Telecom giant Verizon’s second-quarter profits fell 21 percent from the same period last year, but much of the decline was attributable to charge-offs due to previous workforce reductions and deteriorating demand among business customers battered by the global recession, the company reported Monday.
The company announced plans to cut 8,000 more jobs in the second half of the year as it continues to reduce its cost structure.

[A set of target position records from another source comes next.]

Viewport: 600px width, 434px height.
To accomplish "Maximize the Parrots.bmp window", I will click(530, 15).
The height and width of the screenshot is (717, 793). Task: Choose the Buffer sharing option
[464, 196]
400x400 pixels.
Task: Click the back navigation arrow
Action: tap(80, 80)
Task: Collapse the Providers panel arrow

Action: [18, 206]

The company reported diluted earnings per share of 52 US cents, down 21 percent from the same period last year. Adjusted earnings, which exclude charge-offs and other unusual items, came in at 63 cents per share, down 6 percent from the same period in 2008.
Details of Adjustments
Adjustments included 9 cents per share in severance, pension and benefit costs connected to previous reductions in its workforce and 3 cents for merger and acquisition costs associated with Verizon’s purchases of Alltel and MCI.

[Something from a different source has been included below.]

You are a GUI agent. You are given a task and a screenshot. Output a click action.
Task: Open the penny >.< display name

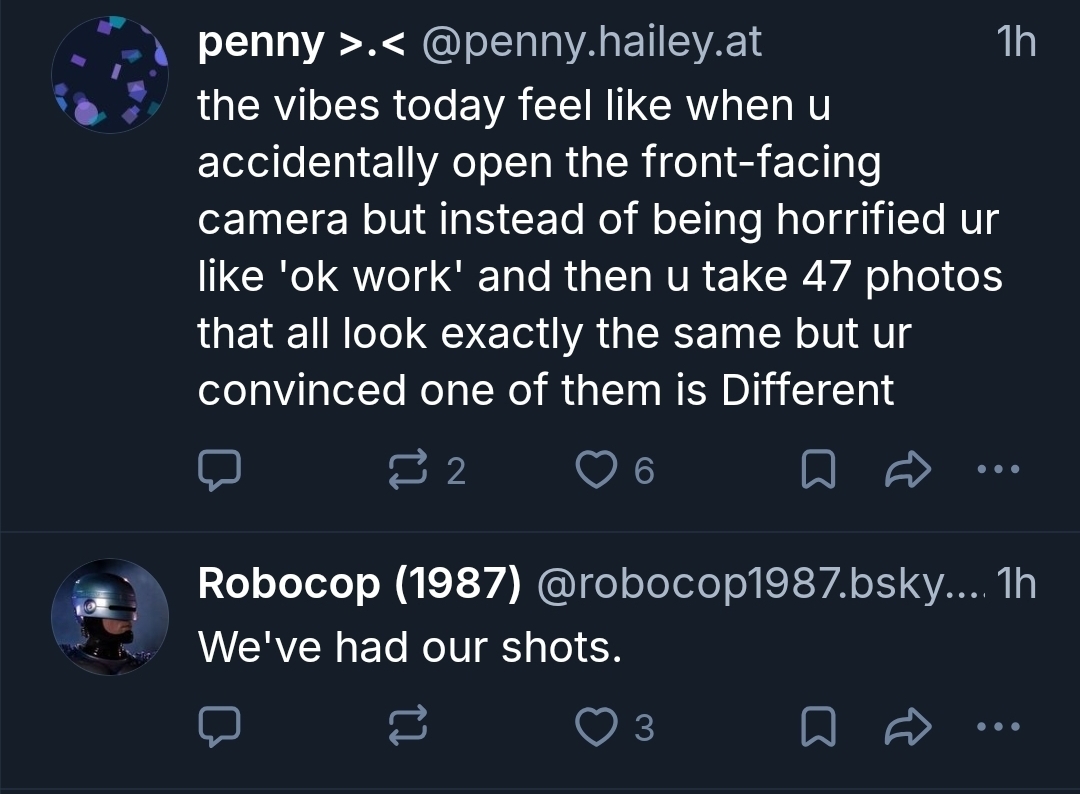click(300, 43)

The company reported an 11.3 percent increase in total operating revenue in the quarter, including a 27.7 percent increase in total wireless revenue. However, wireline revenue declined 5.2 percent to $11.5 billion, despite good growth in private IP services and FiOS TV signups. Overall, global enterprise revenue declined 6.7 percent over the second quarter of 2008.
Wireless and Fi0S grow
Verizon said it had logged 300,000 new Fi0S TV customers and 303,000 Internet customers in the quarter, bringing its totals to 2.5 million for TV and 3.1 million for Internet. The company also seems to be holding its own against AT&T and the iPhone. Verizon added 1.1 million net new customers during the same quarter that saw the release of the new iPhone 3GS.
Slimming the Workforce
Verizon’s decline highlights the need for continued reductions in the cost structure of the company’s wireline divisions, President and CEO Denny Strigl said in a conference call to investors. To that end, the company plans to eliminate 8,000 employee and contractor positions in the second half of 2009.
“Clearly, the broader economic issues are affecting the business; however, I am very pleased with the success we had in wireless, FiOS and strategic business services this quarter,” he said.
BMO Financial analyst Pater Rahmey told the E-Commerce Times that Verizon’s numbers were slightly better than his projections of 62 cents per share, adjusted.
The company’s weakness — global enterprise revenue — is the same weakness every large telecom is seeing, he added.
The continued deterioration of global enterprise revenue — which came in down 3.4 percent in the first quarter of the year — suggests the recovery for telecom firms such as Verizon will likely stretch into 2010, despite forecasts calling for a tech-sector recovery late this year, he said.
Implications for Recovery
Telecom and broader technology spending tend to be lagging indicators, and even if the economy is turning around right now, it will take time to spread to IT spending.
It will likely be 2010 before telecoms and other tech companies begin to see positive results, said Stifel Nicolaus analyst Christopher King.
“It will be at least another couple quarters before they see a turnaround,” predicted BMO’s Rahmey.
It’s too early to tell if the 8,000 job reductions announced by Verizon will be enough to realign its cost structure to economic conditions. The company is also aggressively attempting to shred debt.
We probably haven’t seen the last pink slips out of Verizon.
“I would imagine there’s more to come,” said Rahmey.